▶ **Selected extract**
This month, winners are being announced for the third annual MacArthur Digital Media and Learning Competition, who will share over $1.7 million in funding to pioneer the use of games, mobile phone applications, virtual worlds, and social networks in education and learning.
Launched in collaboration with President Obama’s Educate to Innovate Initiative, the Learning Lab Designer Awards will fund learning environments and digital media-based experiences that encourage young people to grapple with social challenges using activities rooted in the social nature, contexts, and ideas of science, technology, engineering, and math. The Game Changers Awards, to be announced at this month’s Games for Change Festival in New York, will recognize creative levels designed for either LittleBigPlanet™ or Spore™ Galactic Adventures that offer young people learning opportunities and engaging game play.Â
The Learning Lab Designer competition challenged designers, inventors, entrepreneurs, and researchers to create learning labs: digital environments that promote building and tinkering in new and innovative ways. The ten winners announced earlier this month included a project to show youth-produced videos on 2,200 Los Angeles city buses; the next generation of a graphical programming language that allows young people to create their own interactive stories, games, and animations; and an online game that teaches kids the environmental impact of their personal choices.

▶ **Dataset section**
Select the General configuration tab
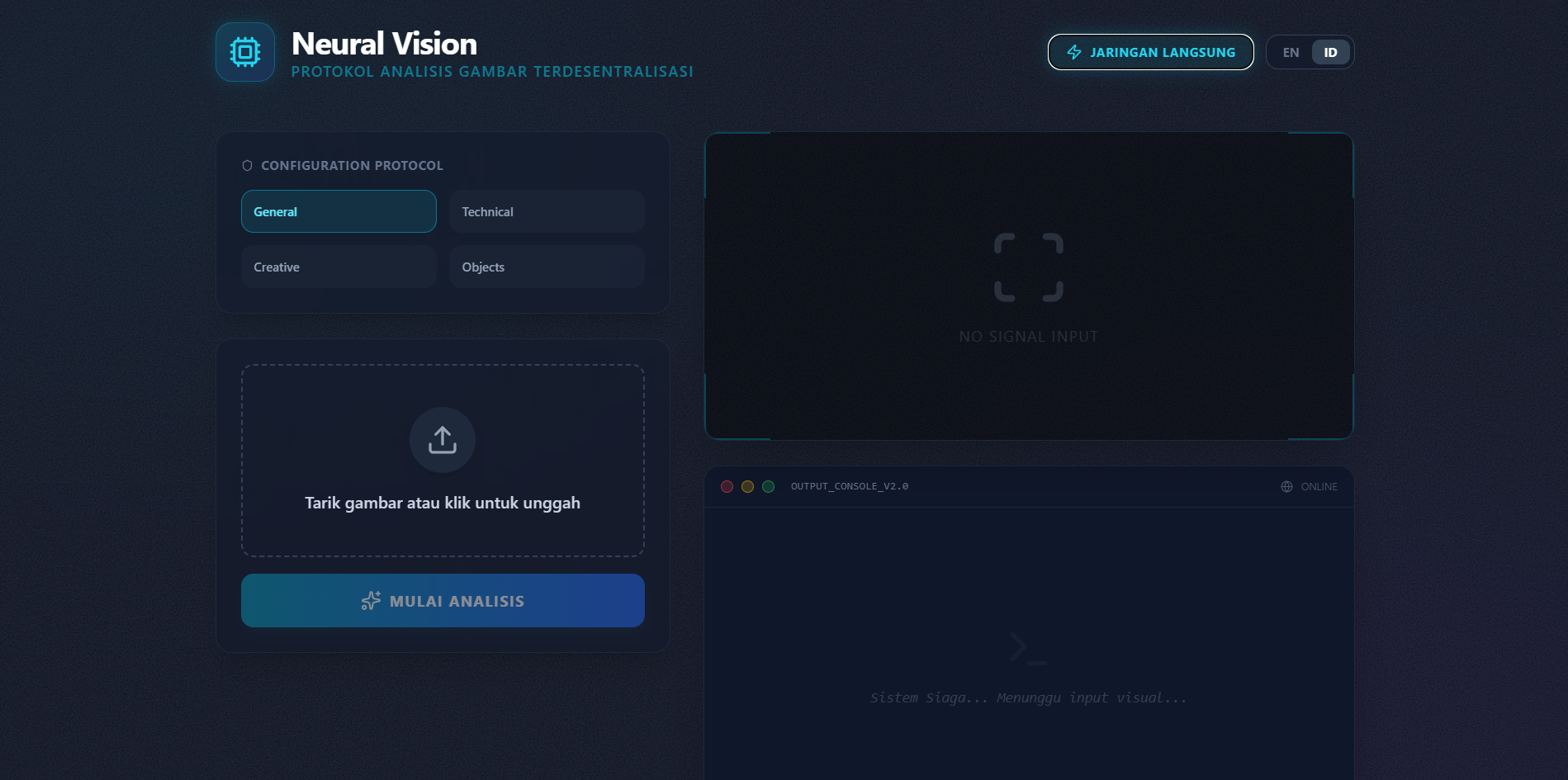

▶ **What you will do**
Reproduce the passage of the MacArthur competition announcement from "This month, winners" to "education and learning.".

▶ **Result of this task**
This month, winners are being announced for the third annual MacArthur Digital Media and Learning Competition, who will share over $1.7 million in funding to pioneer the use of games, mobile phone applications, virtual worlds, and social networks in education and learning.